While I was there we made a stop at the zoo...



Hit up an Easter egg hunt... 

Played outside...
 

...and in James' favorite place: the dirt.
 

And we took a little day trip to the Smoky Mountains. It was lovely. 

By the end of the weekend, James was pooped.


And these flowers in Britt's front yard... no longer exist. Last night those big tornado-ish storms ripped them out altogether. I'm glad Britt and her family are all safe, even though their neighborhood didn't fare as well.  

I have been glued to the news all day. My prayers go out to all the victims of these deadly twisters.

Tuesday, April 26, 2011

Kansas at it's Finest

FT. RILEY, KS-- I finally made it out to my new territory, where I got to play soldier for the day and ride around in this beauty...

 Do you think camoflage is my color?
It was a good trip and I couldn't have been more impressed with the people of the great state of Kansas.
In case you were wondering, most of the state pretty much looks like this... 

Friday, April 8, 2011

Shutting Down and Budget Cuts

WASHINGTON, D.C. - It's been a busy week on Capitol Hill preparing for the impending "shutdown." It bugs me on all fronts that such a thing is even happening, but that's another story not for my blog. Today, while monitoring the news, I came across one clip in particular that amused me, in which FOX News' Carl Cameron dubs Capitol Hill the "theater of the absurd."  I think that title is appropriate given this week's (this month, this year, etc.) happenings (or lack thereof).
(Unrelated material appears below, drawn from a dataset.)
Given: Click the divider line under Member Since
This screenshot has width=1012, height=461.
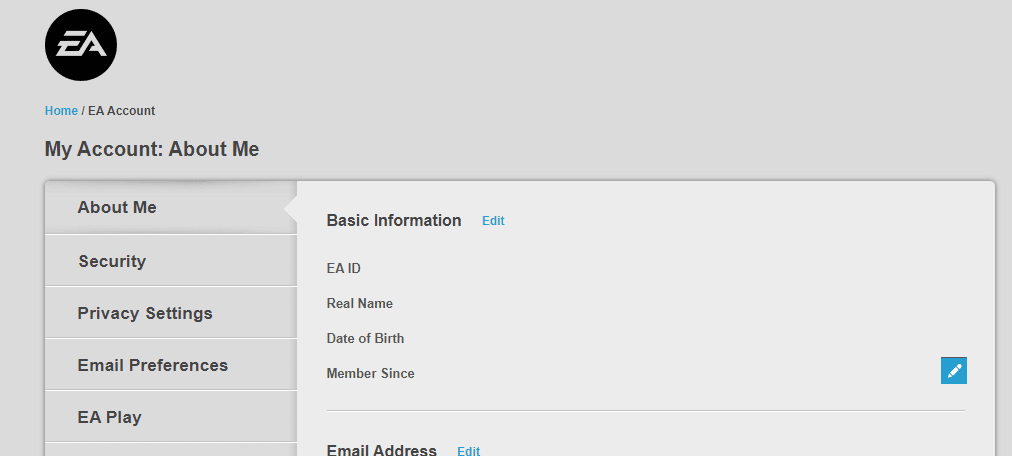Looking at the screenshot, I should 645,411.
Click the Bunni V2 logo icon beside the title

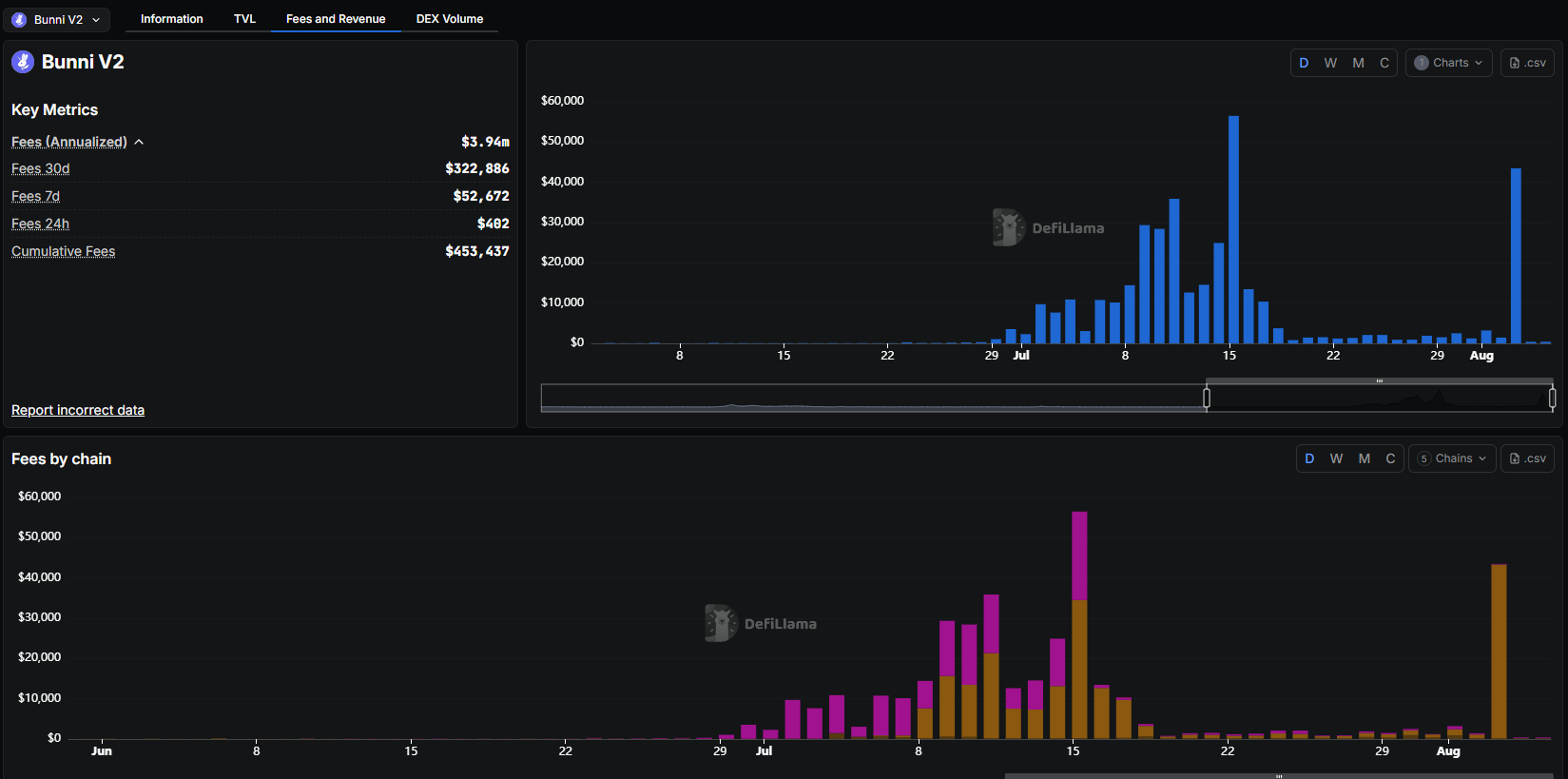[x=23, y=62]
Also, while we're on the topic of budget cuts, this email that came across my inbox today had me laughing outloud at my desk (particularly the bathroom/lunch break sections). Perhaps those of you reading this who are also bored at work are in need of a laugh too:

EFFECTIVE April 1, 2011 NEW OFFICE POLICY

Dress Code:
1) You are advised to come to work dressed according to your salary.

2) If we see you wearing Prada shoes and carrying a Gucci bag, we will assume you are doing well financially and therefore do not need a raise.
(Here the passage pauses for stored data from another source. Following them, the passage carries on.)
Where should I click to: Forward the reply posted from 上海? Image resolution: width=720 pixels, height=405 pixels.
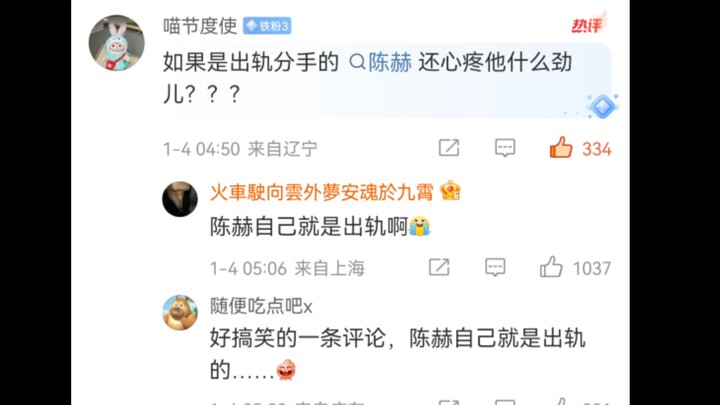pos(439,267)
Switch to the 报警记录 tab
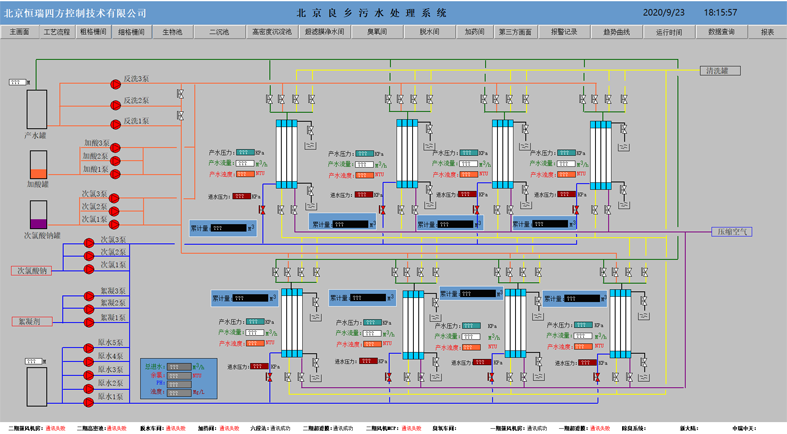This screenshot has width=787, height=434. (564, 32)
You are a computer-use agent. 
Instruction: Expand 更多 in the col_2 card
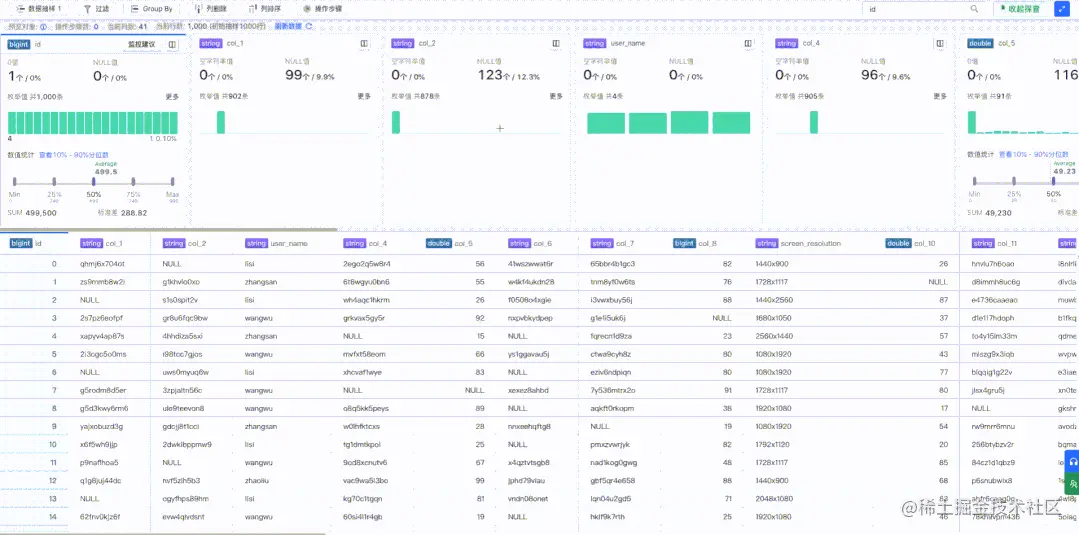(556, 96)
3) If you dress poorly, you need to learn to manage your money better, so that you may buy nicer clothes, and therefore you do not need a raise.
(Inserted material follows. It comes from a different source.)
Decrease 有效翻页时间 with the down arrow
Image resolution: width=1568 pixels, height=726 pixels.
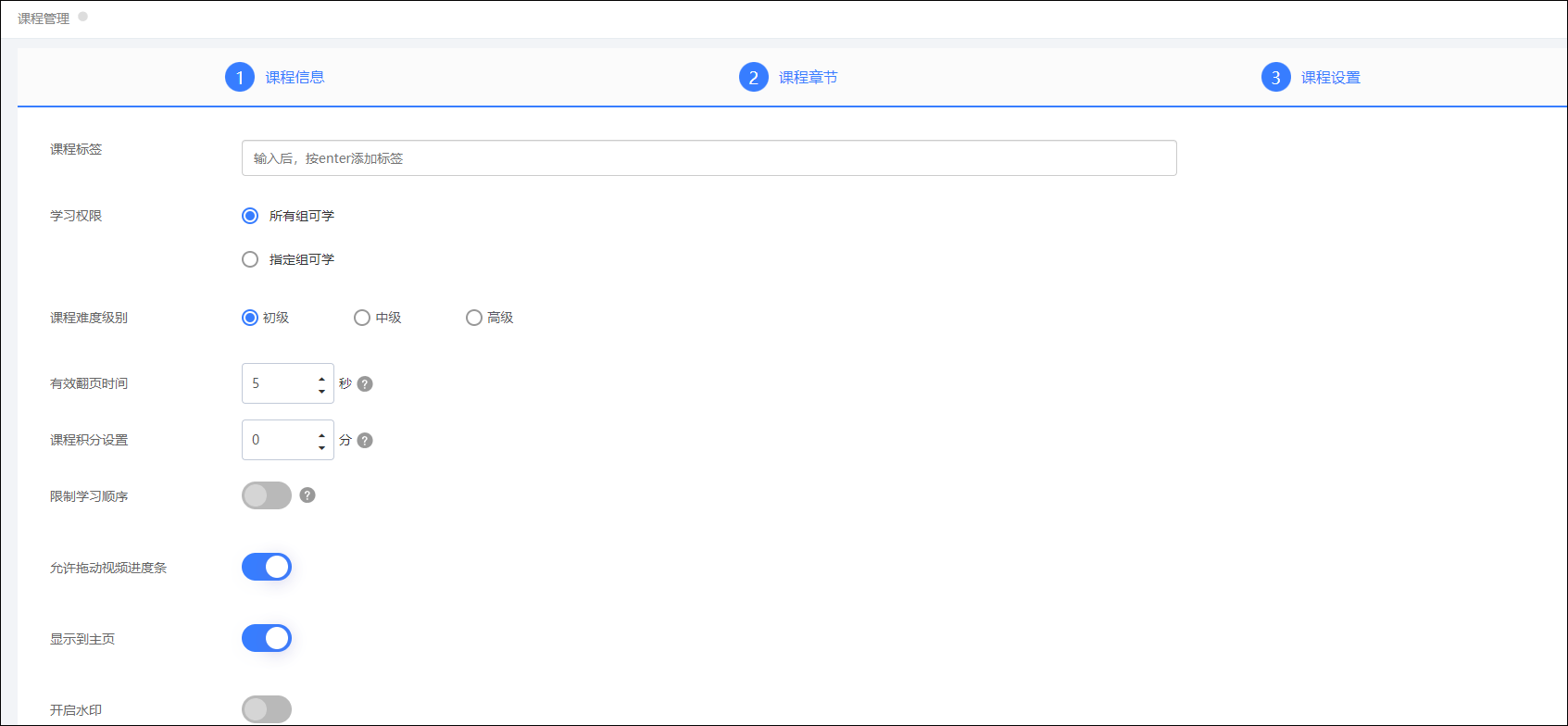pyautogui.click(x=321, y=391)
4) If you dress just right, you are right where you need to be and therefore you do not need a raise.

Sick Days:

We will no longer accept a doctor's statement as proof of sickness. If you are able to go to the doctor, you are able to come to work.

Personal Days:
Each employee will receive 104 personal days a year. They are called Saturdays & Sundays.

Bereavement Leave:
This is no excuse for missing work. There is nothing you can do for dead friends, relatives or co-workers. Every effort should be made to have non-employees attend the funeral arrangements in your place. In rare cases where employee involvement is necessary, the funeral should be scheduled in the late afternoon. We will be glad to allow you to work through your lunch hour and subsequently leave one hour early.

Bathroom Breaks:
Entirely too much time is being spent in the toilet. There is now a strict three-minute time limit in the stalls. At the end of three minutes, an alarm will sound, the toilet paper roll will retract, the stall door will open, and a picture will be taken. After your second offense, your picture will be posted on the company bulletin board under the 'Chronic Offenders' category. Anyone caught smiling in the picture will be sectioned under the company's mental health policy.

Lunch Break:

* Skinny people get 30 minutes for lunch, as they need to eat more, so that they can look healthy.
* Normal size people get 15 minutes for lunch to get a balanced meal to maintain their average figure.
* Chubby people get 5 minutes for lunch, because that's all the time needed to drink a Slim-Fast.

Thank you for your loyalty to our company. We are here to provide a positive employment experience. Therefore, all questions, comments, concerns, complaints, frustrations, irritations, aggravations, insinuations, allegations, accusations, contemplations, consternation and input should be directed elsewhere.